Bogosort (was: old threaded languages, was Re: Symbolics)

From: Dwight Elvey <elvey_at_hal.com>
Date: Wed Mar 1 14:46:52 2000

Aaron Christopher Finney <af-list_at_wfi-inc.com> wrote:
> One of my early CS classes had us graph results of sorts and plot the
> order of magnitude...quicksort and mergesort were fairly even, depending
> on the "randomness" of the data, and were very close to n*logn on the
> graph. There were a couple of other variants of recursive sorts as well,
> but I've never really used anything but the basic quicksort in a real live
> application...
>
Hi
 I always wonder why they don't teach kn+c type sorts.
QuickSort and MergeSort are good for things in the
50 to 500 count someplace but even for large data
fields, the kn+c will win over a k(n*logn), even if
the k and the c are somewhat large. The two sorts that
I've always liked for large data sets are either
a radixed basket sort or a radixed distribution sort.
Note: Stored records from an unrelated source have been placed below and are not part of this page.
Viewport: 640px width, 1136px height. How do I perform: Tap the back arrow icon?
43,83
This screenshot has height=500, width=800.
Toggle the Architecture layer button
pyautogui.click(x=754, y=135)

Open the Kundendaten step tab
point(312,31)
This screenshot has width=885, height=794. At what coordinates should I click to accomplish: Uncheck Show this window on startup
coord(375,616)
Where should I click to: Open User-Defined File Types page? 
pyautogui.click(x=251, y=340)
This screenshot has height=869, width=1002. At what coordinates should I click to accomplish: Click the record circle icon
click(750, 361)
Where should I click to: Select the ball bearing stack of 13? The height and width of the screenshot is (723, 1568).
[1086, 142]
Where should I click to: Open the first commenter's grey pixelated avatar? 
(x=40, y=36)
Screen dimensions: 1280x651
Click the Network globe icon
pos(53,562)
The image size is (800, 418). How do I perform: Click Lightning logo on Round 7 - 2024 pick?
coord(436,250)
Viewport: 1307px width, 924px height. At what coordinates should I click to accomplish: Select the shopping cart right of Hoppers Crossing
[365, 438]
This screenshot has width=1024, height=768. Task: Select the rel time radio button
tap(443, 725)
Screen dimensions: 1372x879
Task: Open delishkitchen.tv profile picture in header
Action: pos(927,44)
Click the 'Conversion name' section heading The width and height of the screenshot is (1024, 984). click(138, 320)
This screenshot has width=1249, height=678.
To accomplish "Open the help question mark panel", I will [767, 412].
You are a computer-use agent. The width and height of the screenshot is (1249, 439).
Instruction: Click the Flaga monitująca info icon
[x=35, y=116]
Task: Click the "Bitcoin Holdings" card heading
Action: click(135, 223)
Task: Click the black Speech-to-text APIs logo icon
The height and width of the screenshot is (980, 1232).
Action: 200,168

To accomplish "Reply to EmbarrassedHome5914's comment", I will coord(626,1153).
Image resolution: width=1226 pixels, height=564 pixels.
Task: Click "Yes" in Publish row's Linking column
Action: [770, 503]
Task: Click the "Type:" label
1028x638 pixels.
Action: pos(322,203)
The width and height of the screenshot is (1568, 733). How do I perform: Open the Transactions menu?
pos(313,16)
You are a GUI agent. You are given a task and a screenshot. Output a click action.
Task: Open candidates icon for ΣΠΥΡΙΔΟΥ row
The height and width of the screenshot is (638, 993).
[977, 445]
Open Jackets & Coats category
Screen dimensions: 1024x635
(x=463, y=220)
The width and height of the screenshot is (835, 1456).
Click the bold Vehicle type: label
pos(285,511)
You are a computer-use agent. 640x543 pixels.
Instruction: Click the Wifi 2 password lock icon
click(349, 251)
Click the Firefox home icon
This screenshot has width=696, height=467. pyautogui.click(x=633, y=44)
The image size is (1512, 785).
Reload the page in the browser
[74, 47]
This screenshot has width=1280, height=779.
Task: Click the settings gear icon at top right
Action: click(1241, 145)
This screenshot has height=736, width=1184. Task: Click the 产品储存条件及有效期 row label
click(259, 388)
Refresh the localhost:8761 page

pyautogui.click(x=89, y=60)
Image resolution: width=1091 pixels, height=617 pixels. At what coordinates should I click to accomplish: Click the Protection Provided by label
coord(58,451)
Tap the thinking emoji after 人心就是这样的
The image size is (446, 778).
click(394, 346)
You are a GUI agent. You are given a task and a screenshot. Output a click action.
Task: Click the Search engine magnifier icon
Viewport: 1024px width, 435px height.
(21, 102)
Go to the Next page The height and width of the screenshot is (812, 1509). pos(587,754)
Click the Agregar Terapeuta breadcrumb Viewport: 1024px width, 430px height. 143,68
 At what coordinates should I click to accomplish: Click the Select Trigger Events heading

The radixed basket sort is one of the oldest ( ever
watch a card sorter? ). With the larger memories of
machines today, even large data fields can be recursively
sorted faster than QuickSort could do. This is because,
n*n > n*logn > n for large n's.
 Both, basket and distribution, are of the form kn+c. The
c can be large so small numbers of items are not practical. In the
code I wrote, about 1 millisecond was the c ( the fixed over head),
so you can see that for something in the 100 integer range,
QuickSort would, most likely, have been faster.